I know there are a lot of thugs out there and they come in all races, but beyond that I do not understand how anyone would think lawlessness will stop lawlessness.
I’m a white person and I guess I have it good so some will say I just don’t get it, I don’t feel the pain, the stigma, the hopelessness of being a person of color.
I try.
I lived as a child and then a teenager and moved into adulthood in the 50s and 60s, in the time of race riots — burn baby burn. Fortunately for me I was not anywhere near all that. I watched it on television in the safety of my own home in my own peaceful neighborhood.
So yeah, there is a problem. Not everyone lives in such serenity. And not everyone is fortunate to grow up in secure and intact households where there is a history of employment and no worry about discrimination. And I have been doing some reading lately that is beginning to convince me that our nation’s long history of racial discrimination, and we’re talking primarily against blacks (most of whom have ancestors brought over here as slaves), and how it has left an indelible mark on the succeeding generations.

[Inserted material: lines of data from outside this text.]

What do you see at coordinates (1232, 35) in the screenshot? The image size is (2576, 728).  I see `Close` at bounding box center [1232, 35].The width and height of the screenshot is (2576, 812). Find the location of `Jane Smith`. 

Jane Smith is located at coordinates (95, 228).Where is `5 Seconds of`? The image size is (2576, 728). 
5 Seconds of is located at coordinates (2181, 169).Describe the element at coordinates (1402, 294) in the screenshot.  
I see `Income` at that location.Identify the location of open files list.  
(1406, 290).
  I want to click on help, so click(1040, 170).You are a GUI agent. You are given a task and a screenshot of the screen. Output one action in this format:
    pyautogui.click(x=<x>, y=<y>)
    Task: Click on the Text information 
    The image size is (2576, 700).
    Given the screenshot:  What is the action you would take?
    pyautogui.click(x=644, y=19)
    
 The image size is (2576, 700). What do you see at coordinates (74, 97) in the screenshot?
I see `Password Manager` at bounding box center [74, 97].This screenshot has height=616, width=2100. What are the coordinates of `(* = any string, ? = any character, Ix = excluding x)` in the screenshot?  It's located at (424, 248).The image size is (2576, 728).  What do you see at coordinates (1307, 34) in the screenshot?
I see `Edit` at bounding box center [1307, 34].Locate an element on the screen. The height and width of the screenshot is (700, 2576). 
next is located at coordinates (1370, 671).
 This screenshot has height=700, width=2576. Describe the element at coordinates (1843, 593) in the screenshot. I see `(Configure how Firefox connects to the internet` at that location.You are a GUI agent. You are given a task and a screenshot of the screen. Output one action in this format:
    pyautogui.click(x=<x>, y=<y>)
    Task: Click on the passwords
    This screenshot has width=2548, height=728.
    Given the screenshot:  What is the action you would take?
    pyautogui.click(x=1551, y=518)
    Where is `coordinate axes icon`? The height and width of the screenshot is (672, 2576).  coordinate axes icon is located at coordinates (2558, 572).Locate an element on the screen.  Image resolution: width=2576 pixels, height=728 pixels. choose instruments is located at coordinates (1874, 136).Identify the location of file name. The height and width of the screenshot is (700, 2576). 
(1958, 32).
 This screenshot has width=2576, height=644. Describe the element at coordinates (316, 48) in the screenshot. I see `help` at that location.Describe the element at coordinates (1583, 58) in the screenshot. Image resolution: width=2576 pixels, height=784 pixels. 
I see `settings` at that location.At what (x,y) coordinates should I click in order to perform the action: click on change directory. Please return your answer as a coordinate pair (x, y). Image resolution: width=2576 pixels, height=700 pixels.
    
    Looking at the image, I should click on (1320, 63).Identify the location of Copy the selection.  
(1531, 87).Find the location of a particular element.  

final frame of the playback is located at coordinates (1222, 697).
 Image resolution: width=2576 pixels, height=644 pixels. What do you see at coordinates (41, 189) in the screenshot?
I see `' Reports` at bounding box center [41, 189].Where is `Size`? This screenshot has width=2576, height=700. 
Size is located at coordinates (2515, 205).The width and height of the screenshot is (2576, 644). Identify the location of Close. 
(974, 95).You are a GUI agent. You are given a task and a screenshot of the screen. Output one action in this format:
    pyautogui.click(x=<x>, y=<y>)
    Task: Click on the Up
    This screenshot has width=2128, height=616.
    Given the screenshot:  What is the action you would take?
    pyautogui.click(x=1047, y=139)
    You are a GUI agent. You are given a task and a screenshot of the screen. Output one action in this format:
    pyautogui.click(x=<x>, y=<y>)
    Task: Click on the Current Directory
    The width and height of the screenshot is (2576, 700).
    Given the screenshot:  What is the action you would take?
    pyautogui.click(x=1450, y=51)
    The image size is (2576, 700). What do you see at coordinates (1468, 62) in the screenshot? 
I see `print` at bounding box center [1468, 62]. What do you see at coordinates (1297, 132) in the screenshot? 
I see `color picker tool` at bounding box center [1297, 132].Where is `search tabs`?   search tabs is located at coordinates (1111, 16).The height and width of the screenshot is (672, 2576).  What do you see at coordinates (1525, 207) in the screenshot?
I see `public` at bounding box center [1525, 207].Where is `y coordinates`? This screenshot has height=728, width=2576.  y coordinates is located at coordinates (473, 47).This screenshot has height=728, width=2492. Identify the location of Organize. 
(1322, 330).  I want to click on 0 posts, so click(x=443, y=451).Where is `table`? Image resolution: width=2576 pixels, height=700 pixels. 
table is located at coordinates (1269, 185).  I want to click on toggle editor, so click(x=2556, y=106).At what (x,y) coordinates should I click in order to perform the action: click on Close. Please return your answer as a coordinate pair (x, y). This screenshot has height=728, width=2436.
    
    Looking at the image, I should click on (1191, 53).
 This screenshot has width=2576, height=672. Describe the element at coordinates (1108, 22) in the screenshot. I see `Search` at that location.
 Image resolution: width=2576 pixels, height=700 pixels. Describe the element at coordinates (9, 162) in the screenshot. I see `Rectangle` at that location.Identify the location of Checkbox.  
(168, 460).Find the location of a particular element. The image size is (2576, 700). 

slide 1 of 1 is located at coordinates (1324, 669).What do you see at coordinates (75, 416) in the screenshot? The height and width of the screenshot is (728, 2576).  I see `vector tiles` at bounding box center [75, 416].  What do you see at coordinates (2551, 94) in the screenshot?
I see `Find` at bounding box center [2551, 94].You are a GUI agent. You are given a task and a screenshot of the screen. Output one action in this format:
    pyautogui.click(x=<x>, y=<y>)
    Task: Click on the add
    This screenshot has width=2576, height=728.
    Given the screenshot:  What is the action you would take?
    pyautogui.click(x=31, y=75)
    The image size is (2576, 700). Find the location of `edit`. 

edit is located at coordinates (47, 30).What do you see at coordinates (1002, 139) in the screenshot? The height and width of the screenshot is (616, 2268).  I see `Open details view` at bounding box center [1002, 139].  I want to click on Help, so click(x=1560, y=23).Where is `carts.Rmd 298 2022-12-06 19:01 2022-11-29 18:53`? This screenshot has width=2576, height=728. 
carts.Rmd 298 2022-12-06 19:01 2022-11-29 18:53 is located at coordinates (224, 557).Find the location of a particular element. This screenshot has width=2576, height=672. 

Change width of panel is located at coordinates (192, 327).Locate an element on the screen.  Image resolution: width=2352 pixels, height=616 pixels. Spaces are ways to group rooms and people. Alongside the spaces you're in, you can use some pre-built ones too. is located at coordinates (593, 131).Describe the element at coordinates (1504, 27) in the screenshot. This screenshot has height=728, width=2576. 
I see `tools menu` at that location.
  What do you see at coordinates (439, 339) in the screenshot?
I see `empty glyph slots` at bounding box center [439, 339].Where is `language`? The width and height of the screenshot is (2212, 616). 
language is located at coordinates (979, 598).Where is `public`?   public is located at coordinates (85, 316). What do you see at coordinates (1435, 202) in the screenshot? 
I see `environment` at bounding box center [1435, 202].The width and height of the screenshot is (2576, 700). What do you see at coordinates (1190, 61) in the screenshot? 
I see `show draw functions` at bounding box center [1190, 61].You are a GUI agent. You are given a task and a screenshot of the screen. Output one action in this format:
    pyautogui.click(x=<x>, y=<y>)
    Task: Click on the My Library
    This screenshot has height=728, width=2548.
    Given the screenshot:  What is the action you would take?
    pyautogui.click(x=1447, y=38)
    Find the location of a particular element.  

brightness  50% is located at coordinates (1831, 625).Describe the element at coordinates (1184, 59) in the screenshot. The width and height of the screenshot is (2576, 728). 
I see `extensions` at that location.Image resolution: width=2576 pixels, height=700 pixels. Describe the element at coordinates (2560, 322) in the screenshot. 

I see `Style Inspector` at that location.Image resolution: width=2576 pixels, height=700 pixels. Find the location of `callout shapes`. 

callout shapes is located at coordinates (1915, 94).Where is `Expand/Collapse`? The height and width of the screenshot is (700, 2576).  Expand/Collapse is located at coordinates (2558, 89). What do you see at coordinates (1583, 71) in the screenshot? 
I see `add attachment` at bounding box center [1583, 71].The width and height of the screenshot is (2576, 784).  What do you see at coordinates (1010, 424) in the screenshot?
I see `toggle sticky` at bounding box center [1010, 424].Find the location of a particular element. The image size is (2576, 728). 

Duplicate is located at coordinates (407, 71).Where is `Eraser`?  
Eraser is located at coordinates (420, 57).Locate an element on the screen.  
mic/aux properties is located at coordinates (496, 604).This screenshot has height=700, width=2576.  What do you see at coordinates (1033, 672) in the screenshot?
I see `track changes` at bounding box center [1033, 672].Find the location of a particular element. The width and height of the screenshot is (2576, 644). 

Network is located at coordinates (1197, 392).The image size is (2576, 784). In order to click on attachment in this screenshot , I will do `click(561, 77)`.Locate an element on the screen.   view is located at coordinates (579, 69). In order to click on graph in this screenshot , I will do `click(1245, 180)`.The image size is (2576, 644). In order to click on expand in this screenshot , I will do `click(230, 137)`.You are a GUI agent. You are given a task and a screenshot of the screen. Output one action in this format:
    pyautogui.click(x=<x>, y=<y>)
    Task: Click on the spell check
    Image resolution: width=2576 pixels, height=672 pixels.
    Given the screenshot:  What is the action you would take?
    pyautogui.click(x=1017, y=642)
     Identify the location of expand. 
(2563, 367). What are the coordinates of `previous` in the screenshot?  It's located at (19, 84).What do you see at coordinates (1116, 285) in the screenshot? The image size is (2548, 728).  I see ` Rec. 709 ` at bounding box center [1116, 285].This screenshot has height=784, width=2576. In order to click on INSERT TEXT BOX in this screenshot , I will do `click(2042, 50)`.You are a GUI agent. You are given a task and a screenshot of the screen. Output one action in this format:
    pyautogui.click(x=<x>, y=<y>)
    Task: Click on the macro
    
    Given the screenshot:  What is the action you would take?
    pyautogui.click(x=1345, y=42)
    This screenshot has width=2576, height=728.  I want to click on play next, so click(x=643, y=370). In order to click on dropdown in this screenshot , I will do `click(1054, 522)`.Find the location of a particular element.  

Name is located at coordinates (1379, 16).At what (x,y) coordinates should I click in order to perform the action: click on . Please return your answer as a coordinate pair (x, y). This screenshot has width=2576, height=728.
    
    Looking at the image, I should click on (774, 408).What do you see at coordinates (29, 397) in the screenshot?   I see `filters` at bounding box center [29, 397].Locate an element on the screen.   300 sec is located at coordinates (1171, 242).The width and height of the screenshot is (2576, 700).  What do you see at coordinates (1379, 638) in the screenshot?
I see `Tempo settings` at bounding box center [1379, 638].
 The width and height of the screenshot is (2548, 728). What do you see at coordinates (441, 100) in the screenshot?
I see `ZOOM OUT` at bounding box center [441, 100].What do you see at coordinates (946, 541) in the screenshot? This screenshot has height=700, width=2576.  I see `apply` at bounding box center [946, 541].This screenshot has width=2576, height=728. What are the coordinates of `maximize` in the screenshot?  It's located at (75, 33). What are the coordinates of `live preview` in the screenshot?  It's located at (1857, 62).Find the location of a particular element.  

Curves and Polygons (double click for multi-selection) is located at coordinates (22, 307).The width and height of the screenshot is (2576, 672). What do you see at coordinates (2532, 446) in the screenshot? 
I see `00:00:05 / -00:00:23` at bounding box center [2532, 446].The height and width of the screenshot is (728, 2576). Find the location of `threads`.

Too many wind up on the wrong side of the law, from minor things to not so minor things, and a disproportionate share wind up in prison. In this atmosphere there is too much fear, too much disrespect, and way too much bitterness toward the law, which is more often than not represented by white police officers. Why mostly white police officers? Departments say they can’t get enough blacks who want to be connected to the despised police.
(In all of this, even successful black people complain of being harassed by police, stopped for no reason at all, and being treated with disrespect.)
But no one is helped and so many are hurt by the senseless violence.
Those who have grievances would do better to move through politics. While we hear reports and suggestions that the movement to deny the franchise to blacks is alive and well in many areas, overall most of all of that is gone.
But police forces everywhere need to become active, or pro-active as people like to say, in an all-out effort to make their departments resemble their own communities and to have citizen oversight, and to weed out bad cops.
We don’t know what happened in Baltimore, that is we don’t know how Freddie Gray met his death or why and we need to find out.
But the violence is counterproductive.
People all over the nation see this on their televisions and computers and smartphones. They assess things, and they vote.
How do you think that affects the attitude of people who may be skeptical for the need for change?
Justice will only be served by peaceful demonstrations and lawful political pressure, and of course the court system.
P.s.
Gleaning the news of all of this I see that people looted stores, simply pulling up in their cars at a mall and taking what they wanted and leaving, and that a pharmacy was torched. So now their fellow citizens could be without some stores if the powers that be feel it’s not a good neighborhood for them, and what about the poor folks who need medicine?
I do feel sorry for the law-abiding citizens of color who have to live there and suffer by association with those who have no respect for civil order. I imagine that they are often intimidated by them.